◆ **ACTION ITEM**: Take every line in the entries that includes the word "indicator" and copy it.

◆ **Saved entries**:
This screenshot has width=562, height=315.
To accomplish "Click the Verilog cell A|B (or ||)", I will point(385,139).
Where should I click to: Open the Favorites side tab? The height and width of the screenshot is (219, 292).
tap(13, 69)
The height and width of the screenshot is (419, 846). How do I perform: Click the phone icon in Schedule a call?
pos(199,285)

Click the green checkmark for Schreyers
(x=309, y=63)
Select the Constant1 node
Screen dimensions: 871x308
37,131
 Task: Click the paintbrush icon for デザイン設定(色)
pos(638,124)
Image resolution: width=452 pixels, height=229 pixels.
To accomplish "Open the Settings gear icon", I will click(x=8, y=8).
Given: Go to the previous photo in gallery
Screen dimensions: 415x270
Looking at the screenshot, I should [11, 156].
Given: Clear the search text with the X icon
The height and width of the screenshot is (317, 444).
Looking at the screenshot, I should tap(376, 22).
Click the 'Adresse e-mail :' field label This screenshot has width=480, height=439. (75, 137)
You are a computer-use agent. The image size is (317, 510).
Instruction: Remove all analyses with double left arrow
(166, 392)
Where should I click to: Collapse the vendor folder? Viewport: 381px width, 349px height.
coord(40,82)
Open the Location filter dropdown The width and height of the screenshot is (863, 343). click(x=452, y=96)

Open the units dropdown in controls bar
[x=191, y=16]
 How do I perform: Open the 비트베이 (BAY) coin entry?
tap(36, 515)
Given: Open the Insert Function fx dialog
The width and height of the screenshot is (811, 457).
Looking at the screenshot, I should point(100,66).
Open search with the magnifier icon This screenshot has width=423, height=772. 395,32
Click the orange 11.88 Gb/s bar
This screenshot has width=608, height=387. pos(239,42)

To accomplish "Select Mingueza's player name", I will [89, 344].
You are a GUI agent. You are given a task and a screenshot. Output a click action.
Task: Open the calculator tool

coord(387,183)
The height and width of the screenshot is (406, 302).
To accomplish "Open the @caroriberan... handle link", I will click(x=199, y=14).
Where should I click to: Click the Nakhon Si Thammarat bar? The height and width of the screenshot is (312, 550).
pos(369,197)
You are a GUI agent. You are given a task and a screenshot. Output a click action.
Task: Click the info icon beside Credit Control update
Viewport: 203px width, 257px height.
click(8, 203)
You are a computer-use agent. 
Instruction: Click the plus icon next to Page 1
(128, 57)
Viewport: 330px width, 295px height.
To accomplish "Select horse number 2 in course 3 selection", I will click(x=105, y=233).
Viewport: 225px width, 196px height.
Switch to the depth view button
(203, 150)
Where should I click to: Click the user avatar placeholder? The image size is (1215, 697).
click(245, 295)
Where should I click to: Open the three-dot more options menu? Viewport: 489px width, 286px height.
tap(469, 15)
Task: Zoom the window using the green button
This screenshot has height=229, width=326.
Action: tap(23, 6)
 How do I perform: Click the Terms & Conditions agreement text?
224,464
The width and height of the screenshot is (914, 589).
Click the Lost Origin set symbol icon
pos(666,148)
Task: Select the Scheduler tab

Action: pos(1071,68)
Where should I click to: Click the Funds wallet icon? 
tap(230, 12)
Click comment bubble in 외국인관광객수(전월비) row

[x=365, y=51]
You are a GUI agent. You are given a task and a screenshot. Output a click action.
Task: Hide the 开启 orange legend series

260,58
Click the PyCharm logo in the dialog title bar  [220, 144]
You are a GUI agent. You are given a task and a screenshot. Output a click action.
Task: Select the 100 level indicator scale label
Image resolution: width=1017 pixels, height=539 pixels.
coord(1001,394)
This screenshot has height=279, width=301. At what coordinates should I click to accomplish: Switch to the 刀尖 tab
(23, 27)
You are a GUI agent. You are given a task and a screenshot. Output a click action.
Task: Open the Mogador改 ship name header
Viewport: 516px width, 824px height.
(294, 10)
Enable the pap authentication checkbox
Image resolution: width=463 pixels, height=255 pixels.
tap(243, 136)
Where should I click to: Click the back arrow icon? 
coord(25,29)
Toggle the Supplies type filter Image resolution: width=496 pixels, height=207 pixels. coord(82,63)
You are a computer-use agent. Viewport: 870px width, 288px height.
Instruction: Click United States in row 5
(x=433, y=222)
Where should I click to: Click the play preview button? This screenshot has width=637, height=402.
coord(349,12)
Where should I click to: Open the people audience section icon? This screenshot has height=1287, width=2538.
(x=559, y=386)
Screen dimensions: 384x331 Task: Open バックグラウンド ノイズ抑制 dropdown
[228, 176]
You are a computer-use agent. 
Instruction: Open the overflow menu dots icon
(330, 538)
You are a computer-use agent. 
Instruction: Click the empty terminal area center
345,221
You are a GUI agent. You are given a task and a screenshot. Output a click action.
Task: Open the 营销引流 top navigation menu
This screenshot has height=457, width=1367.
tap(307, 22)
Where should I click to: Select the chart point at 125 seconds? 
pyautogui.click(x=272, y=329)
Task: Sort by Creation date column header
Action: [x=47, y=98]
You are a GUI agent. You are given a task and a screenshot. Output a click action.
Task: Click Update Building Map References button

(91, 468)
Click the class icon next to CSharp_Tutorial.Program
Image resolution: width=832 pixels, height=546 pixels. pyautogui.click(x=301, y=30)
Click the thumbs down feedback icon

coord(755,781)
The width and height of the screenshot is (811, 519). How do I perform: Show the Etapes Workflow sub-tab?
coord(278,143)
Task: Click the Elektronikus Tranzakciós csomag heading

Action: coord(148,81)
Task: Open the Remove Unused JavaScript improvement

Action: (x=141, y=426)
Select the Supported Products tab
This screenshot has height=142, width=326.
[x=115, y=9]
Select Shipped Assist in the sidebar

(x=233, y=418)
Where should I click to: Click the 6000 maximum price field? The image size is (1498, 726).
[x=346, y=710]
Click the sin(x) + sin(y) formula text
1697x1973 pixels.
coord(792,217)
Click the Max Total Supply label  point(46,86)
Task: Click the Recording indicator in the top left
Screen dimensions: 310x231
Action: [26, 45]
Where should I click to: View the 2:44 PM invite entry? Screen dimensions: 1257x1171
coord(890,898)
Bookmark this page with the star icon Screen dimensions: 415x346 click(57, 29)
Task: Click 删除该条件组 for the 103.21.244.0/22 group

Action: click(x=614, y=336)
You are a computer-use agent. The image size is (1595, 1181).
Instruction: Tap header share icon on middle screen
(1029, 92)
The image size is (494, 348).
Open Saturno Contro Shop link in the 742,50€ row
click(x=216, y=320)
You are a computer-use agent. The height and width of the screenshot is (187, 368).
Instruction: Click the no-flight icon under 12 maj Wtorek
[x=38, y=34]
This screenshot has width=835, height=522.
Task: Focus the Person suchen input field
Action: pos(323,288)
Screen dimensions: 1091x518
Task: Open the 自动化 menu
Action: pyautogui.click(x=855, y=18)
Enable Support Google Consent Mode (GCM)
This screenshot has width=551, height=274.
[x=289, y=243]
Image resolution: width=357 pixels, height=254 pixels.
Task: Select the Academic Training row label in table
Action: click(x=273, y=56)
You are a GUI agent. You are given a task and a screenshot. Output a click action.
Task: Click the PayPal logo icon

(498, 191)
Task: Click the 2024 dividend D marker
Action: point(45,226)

◆ **EXERCISE SOLUTION**:
Task: Select the 100 level indicator scale label
Task: Click the Recording indicator in the top left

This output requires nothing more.